HIsoka Malware Description
The Hisoka Malware is a backdoor threat deployed in two separate attack campaigns targeting Kuwait transportation and shipping companies. The threat actors used Hisoka alongside several other custom-made malware threats. The hackers named their tools after characters from the popular manga and anime series 'Hunter x Hunter' - Sakaboto, Hisoka, Gon, Killua and Netero.
The first time the Hisoka Malware was detected was when the malware was dropped on a computer belonging to an organization working within Kuwait's transportation and shipping sector. The corrupted binary was named 'inetinfo.sys' and carried a Hisoka version 0.8 variant. Through Hisoka, the threat actors deployed two additional malware tools rapidly - Gon and EYE. Gon is a potent backdoor that allows the hackers to upload and download data, run commands, open Remote Desktop Protocol (RDP) connections, take screenshots, scan for open ports, etc. On the other hand, EYE is a clean-up tool for any RDP connections made by the criminals, as it can kill the associated processes and scrape any additional identifying artifacts. Version 0.8 of the Hisoka Malware communicated with its Command-and-Control (C2, C&C) infrastructure through both HTTP and DNS tunneling.
Hisoka Assumes Modular Approach
In a campaign against another Kuwait organization from the same industry sector, infosec researchers detected a new version of Hisoka being used. The 0.9 version was dropped as a file named 'netiso.sys.' Compared to the previous iterations of the malware, this new version showed a change in the mindset of the criminals. Instead of lumping all harmful functionality into a single threat, they were now trying to adopt a more modular approach by removing certain functionality from Hisoka and packaging it in a standalone malware threat called Netero. The new tool is embedded within Hisoka as a resource named 'msdtd' and can be initiated if the need arises. By delegating certain aspects to different tools, the hackers might be attempting to minimize their footprint on the compromised machine and make the detection of their tool harder.
Version 0.9 also featured an expanded range of communication channels with the C2 servers with the inclusion of an email-based capability.
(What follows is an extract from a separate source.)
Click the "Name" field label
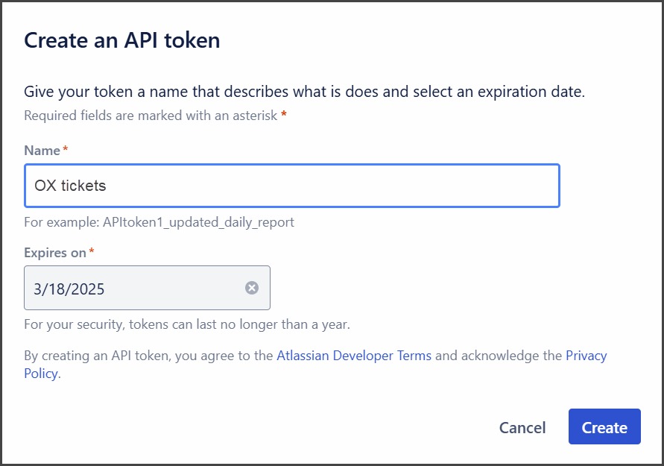 point(42,151)
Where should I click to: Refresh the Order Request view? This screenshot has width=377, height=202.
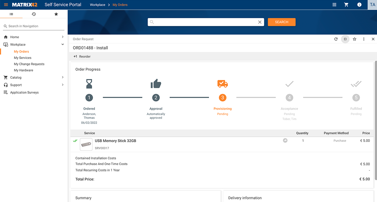(336, 39)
For this method to work, Hisoka exploits Exchange Web Services (EWS) and misappropriated credentials to create emails saved in the 'Drafts' folder. For inbound commands, the malware threat scans for emails with the subject 'Project.' At the same time, the outbound communication is carried out through emails with the subject 'Present.' The body of the outbound email contains an encrypted message and a file can be attached if the appropriate 'upload_file' command has been received.